A chain of events, that began with an email sent by uOttawa Provost François Houle to Coulter warning her that freedom of expression in Canada is not seen as quite the same as freedom of speech in the United States, and inviting her to “educate yourself, if need be, as to what is acceptable in Canada and to do so before your planned visit here,” eventually led to Coulter’s organizers cancelling her Ottawa appearance at the last minute because, they said, they feared for her safety in the wake of an anti-Coulter demonstration outside the uOttawa theatre at which she was to speak.

Here we go again, I thought, it’s just like last year’s George Galloway case, but from the other end of the winged spectrum.

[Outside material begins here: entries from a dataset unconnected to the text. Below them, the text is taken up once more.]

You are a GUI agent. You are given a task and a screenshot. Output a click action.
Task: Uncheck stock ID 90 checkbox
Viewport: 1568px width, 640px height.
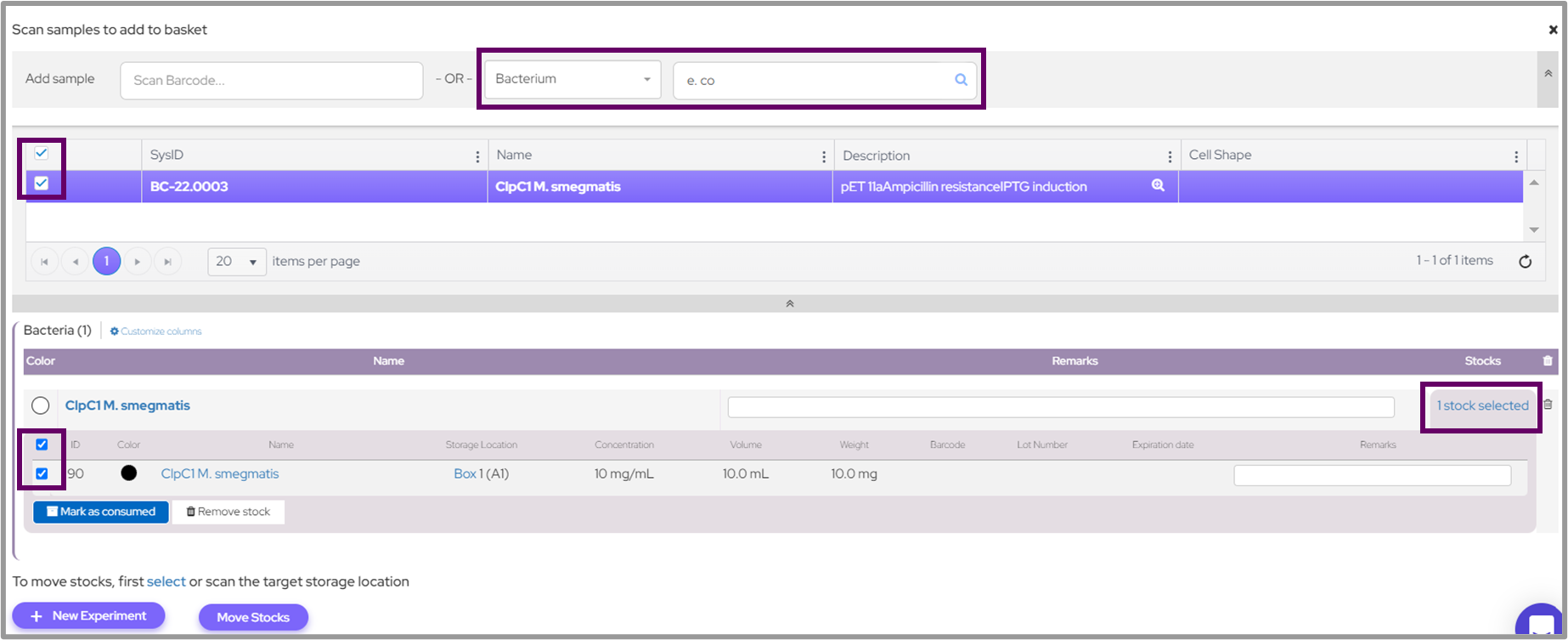point(42,473)
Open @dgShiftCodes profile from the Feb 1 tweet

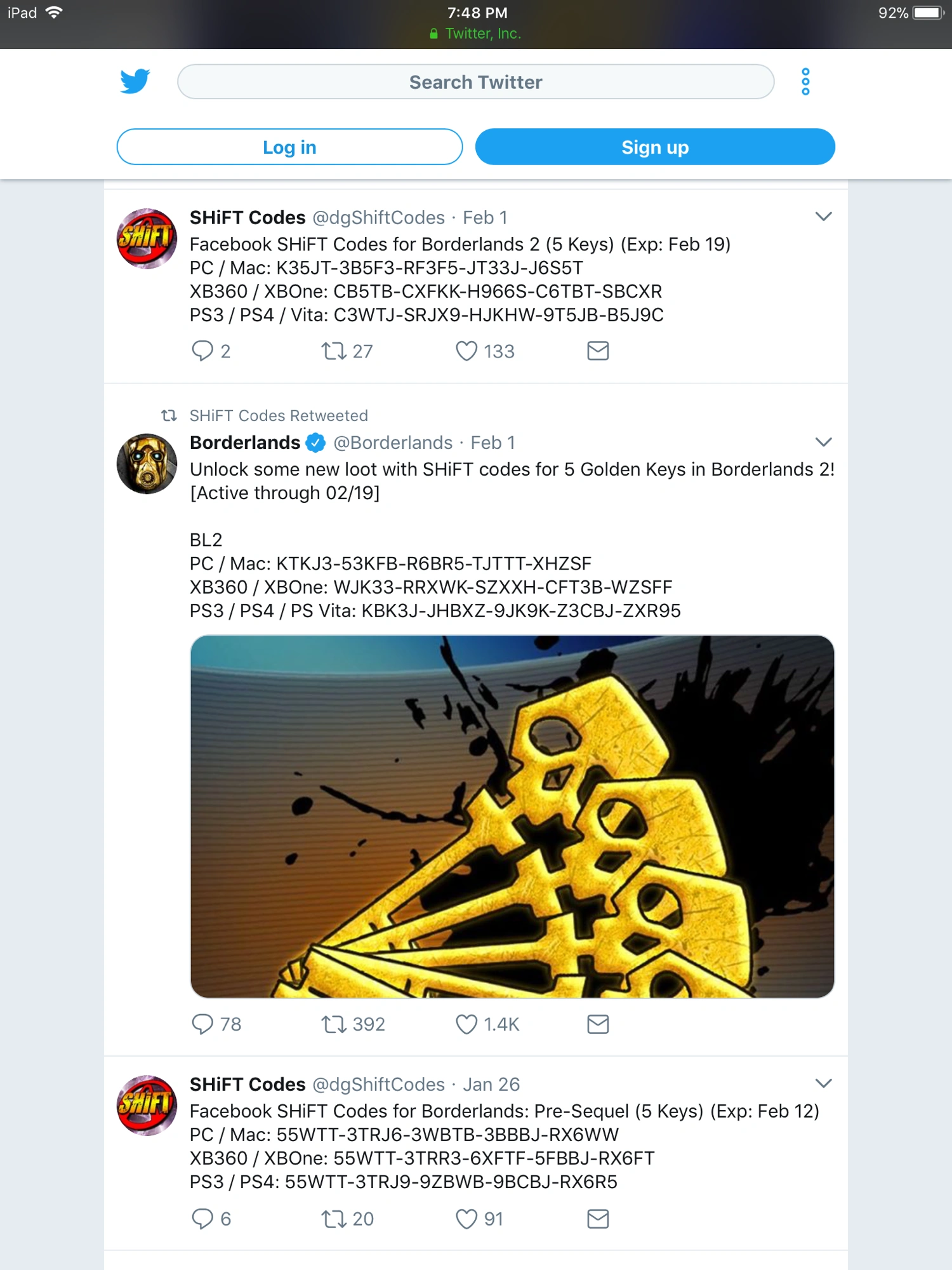coord(378,218)
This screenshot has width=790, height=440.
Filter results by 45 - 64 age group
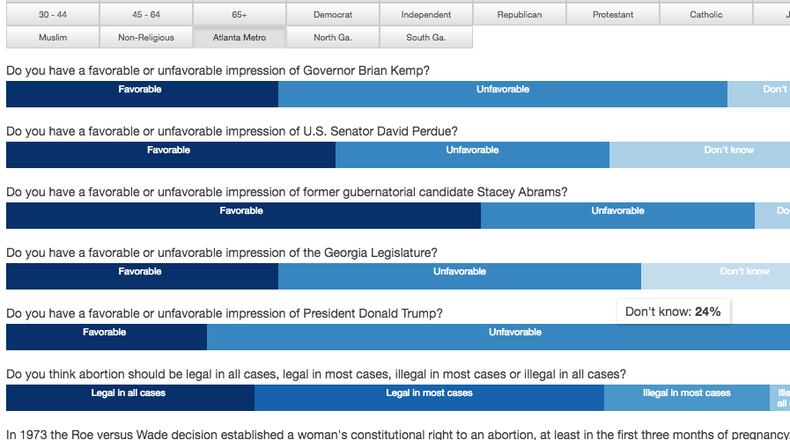point(145,15)
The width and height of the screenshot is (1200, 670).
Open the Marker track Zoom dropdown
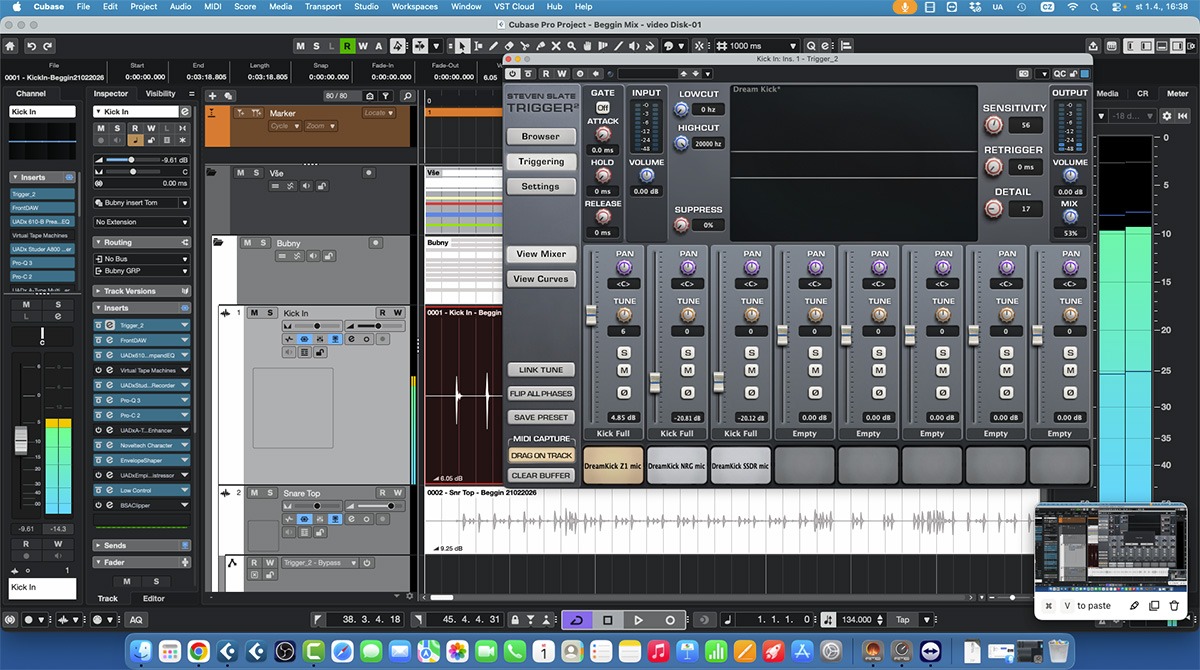(x=319, y=126)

Galloway is the fringe British MP and far left-wing demagogue – and commentator for Press TV, the Iranian government’s English-language propaganda network – who has delivered highly publicized cash gifts to Hamas and was denied entry into Canada for a four-speech tour. So, instead of playing to, perhaps, a couple of thousand people in total, Galloway got a platform to spout his views on every newscast and interview program in the country and was seen and heard by millions.

So it was with Coulter.

Houle’s email, and, then, the cancelled speech, became huge stories that allowed Coulter to paint herself as a victim of repression being denied the right to speak.

Without the email, and the fuss that almost anyone could have predicted Coulter would have made about it, she might have generated a little bit of local coverage at her three stops. Instead, all the national TV networks were there for Coulter’s London and Calgary speeches – and for the Ottawa speech that never was – and she generated coverage in literally thousands of publications around the world, on talk radio and TV, and on countless websites and blogs.

Coulter, like Galloway before her, was handed a violin. And she played it for so much more than it was worth.

The email to Coulter from the uOttawa provost seems to have been unprecedented. And, while Coulter has a habit of saying hateful things – Muslims should ride camels instead of airplanes, Jews should convert to Christianity to become perfected – seemingly for the sole purpose of being offensive, there is no evidence the university has ever sent a similar warning to other speakers, like some of the Israel Apartheid Week firebrands, who also have records of saying things that are hateful and offensive.